Last fall, I was intrigued when I heard about an all-star concert to celebrate Joni Mitchell’s 75th birthday. Like many in my generation, I grew up on Joni’s music, but since I couldn’t be there, I hoped the show would be recorded on film. Fortunately, it was. Unfortunately, it’s not as good an experience as I’d hoped.
“Joni 75” was shown as a one-night-only event in movie theaters last night. My wife and I went early, expecting it to be pretty full, but fewer than 100 people showed up. That’s fine — we had room to spread out and an extra seat for our coats.
The problem is that the concert wasn’t that good. Sure, there were a bunch of very talented people on stage: James Taylor, Chaka Khan, Emmylou Harris, Diana Krall, Seal, Norah Jones, Rufus Wainwright, Glen Hansard, and Graham Nash. Unfortunately, whoever chose the set list opted for too many of Joni’s slow, moody songs, and far too few of the songs she’s best known for.

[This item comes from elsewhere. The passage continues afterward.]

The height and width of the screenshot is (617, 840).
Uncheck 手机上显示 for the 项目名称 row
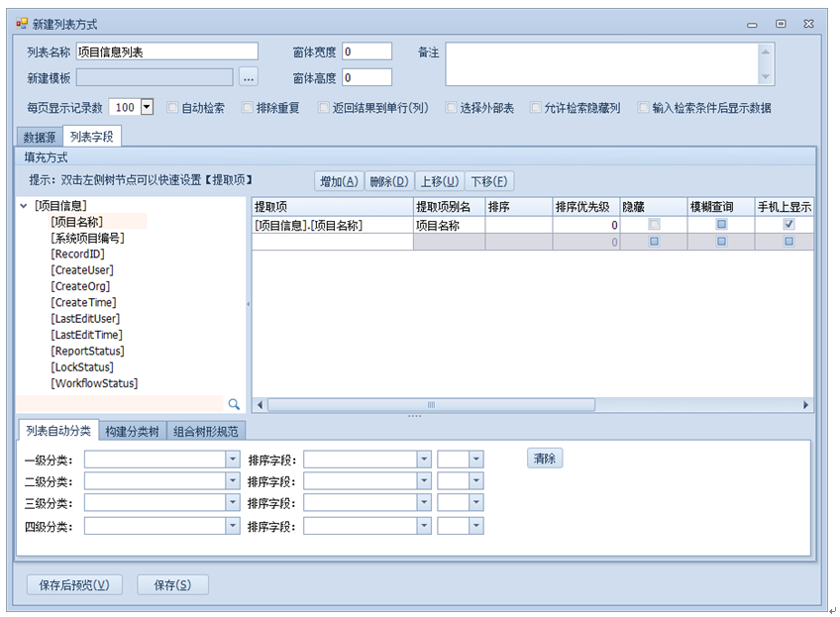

How — and why — would you do an evening of Joni Mitchell music without including “Chelsea Morning,” “Free Man In Paris,” “You Turn Me On, I’m A Radio,” “Raised on Robbery,” “Trouble Child,” “Twisted,” and “Don Juan’s Reckless Daughter”? In leaving out those recognizable tunes (and others), you’ve created something for people who are deep-cut loving Joni-philes, but very little for casual fans — or anyone who only knows her work through songs that got radio play. Even when we did get an upbeat song, it was given a jazzy arrangement and/or slowed down to half-speed. Who wants to hear Khan doing “Help Me” or Taylor doing “Woodstock” nearly as ballads? Why would you ever do a truncated version of “Big Yellow Taxi,” a song that’s only two-and-a-half-minutes long in the first place?
I don’t blame the performers, I blame the musical directors and arrangers.
“Joni 75” doesn’t work as a movie, either, thanks to the director — whose name I can’t find anywhere online (the project isn’t even listed on IMDb). Whoever it was used too much artsy camera work, instead of just showing us each singer’s performance. Instead, we got shots from behind the musicians, or between the equipment, or while the camera person was panning or focusing — the sort of stuff that’s normally left on the cutting room floor. With at least a half-dozen cameras rolling, surely there were better shots to use than a bad zoom in on the bass player’s fingers. During artist transitions, the director also included poorly-lit shots from backstage and exterior shots of the venue, the Dorothy Chandler Pavilion, for no reason.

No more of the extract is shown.